_WRITTEN INSTRUCTION 1_. Determine whether each of the following statements agrees with the acorn article, answering yes or no for each and quoting the words of the article that settle it: (a) the author cuts acorns open with hand pruners; (b) the author discards the early green acorns because they are wormier than later ones; (c) a worm usually ruins an entire nut.
_WRITTEN INSTRUCTION 2_. According to the acorn article, what activities can the author carry on while separating shells from nutmeats? List every one.
_WRITTEN INSTRUCTION 3_. Resume the article on processing acorns, continuing from the point where it stops.

I've been discovering and working with one of the huge abundances of the new land....ACORNS! They drop literally everywhere on the property somewhere every late summer into fall. Even when many oaks in the wider landscape produce little, at least a few of the trees in the yard produce enough to process for a significant part of my diet (and, more recently, that of my chickens....more on that in the next post) I think some of this is due to the moister niches available here, either from roof runoff, the drainage gully going through the property, or roots accessing irrigated gardens and septic field (now being phased out for graywater mulch basins).
I tried to process acorns a few times living in Georgia, but there, the crop often entirely escaped my notice. But here they clatter down on the roof for weeks and weeks, hit me in the head a few times, and carpet the ground in spots thickly enough to make walking perilous. What a yield!
So here is my way of utilizing them for human food, perfected by research, trial and error over the last three years. I begin to gather the nuts once I see, upon cutting them open (normally I use a sharp pair of hand pruners) that a significant amount of nut meat is present. The acorns don't have to be completely filled out or brown....the first ones are usually still green. These early ones may be a significant part of the crop in a non-mast year (a year between heavy crops). Many sources will say to reject these early drops as being wormy, but I've found them to be no more wormy than others, and since my normal method of processing separates the visibly wormy ones and kills any worms in the invisibly so, I will make use of them. After all, I'm after staple food here (currently I eat something or other with acorn in it twice a day), and am sedentary (as opposed to semi-nomadic, like many native peoples, who would simply move from heavy mast area to mast area, among other locations) so I'm interested in making use of off-mast crops and the early drops.
Whether early or mature, once I have enough to be worth processing for storage, I clip them in half with the pruners, and then in quarters. At that point, I set aside any wormy or otherwise dark or decayed looking pieces. Normally a worm will only damage a quarter or half of a nut, leaving the rest usable. Once quartered, it is then easy to separate the shells from the nutmeats with one's fingers. I often make evening work of this, and with practice can do it (especially the final separating part) while reading, surfing, or watching video.

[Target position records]

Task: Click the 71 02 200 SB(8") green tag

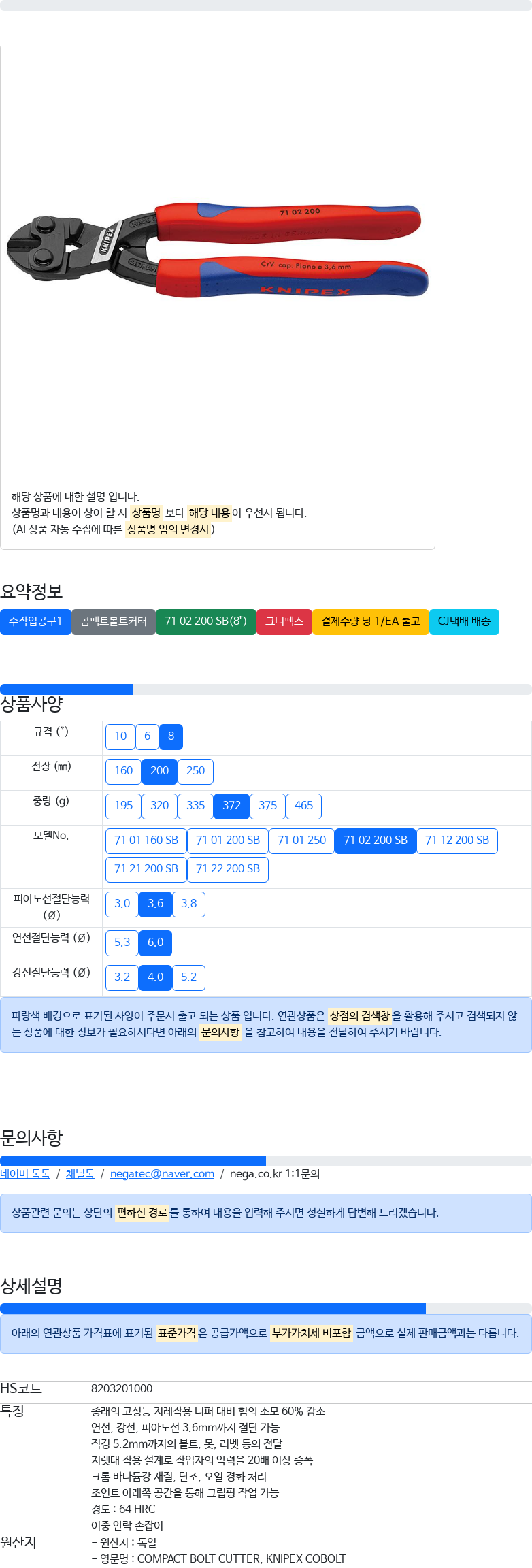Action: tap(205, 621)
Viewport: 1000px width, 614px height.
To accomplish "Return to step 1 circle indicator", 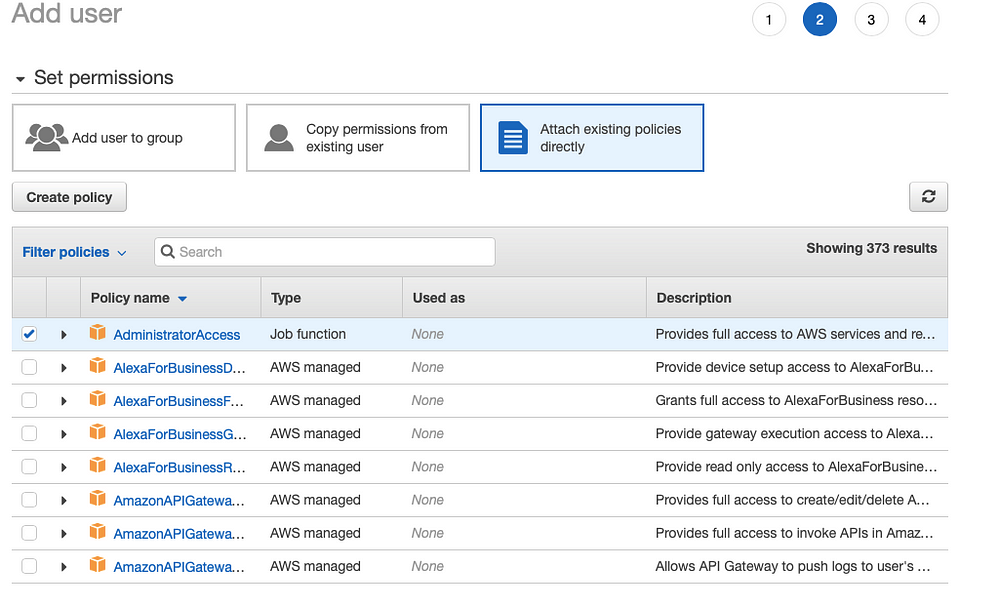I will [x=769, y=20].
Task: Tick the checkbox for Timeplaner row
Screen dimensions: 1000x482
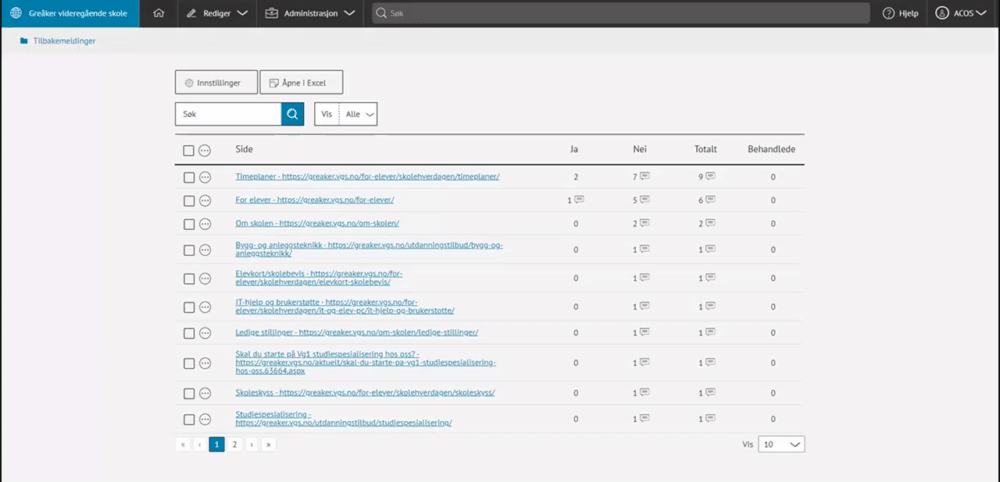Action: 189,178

_EXPECTED OUTPUT 1_.
(a) Yes: "normally I use a sharp pair of hand pruners"
(b) No: "I've found them to be no more wormy than others"
(c) No: "Normally a worm will only damage a quarter or half of a nut, leaving the rest usable."

_EXPECTED OUTPUT 2_.
- Reading
- Surfing
- Watching video

_EXPECTED OUTPUT 3_.
Here again, many resources recommend grinding and leaching the acorn right at this stage, and then proceeding to cooking and immediate use, or re-drying, freezing, or other preparation for storage. Traditional native people would store harvested acorns in the shell, sometimes with preliminary drying. I am experimenting with this for the chicken feed acorns, and so far, a few months into storage, a significant number of acorns are moldy. Perhaps I did not dry them sufficiently, or perhaps they had so many they sorted these out, or perhaps some other factors are at play. I do know from research that traditional burning would reduce the number of worms in succeeding years' harvests....perhaps this is true of molds as well. In addition, acorns vary in fat content, and the favorite of native people was the black oak (Q. kelloggii), which has a higher fat content and stores better in the shell than the lowland oaks we have here (blue oak: Q. douglasii, and valley oak: Q. lobata). Being lower in fat, perhaps, lends them to dry storage out of shell with less danger of rancidity.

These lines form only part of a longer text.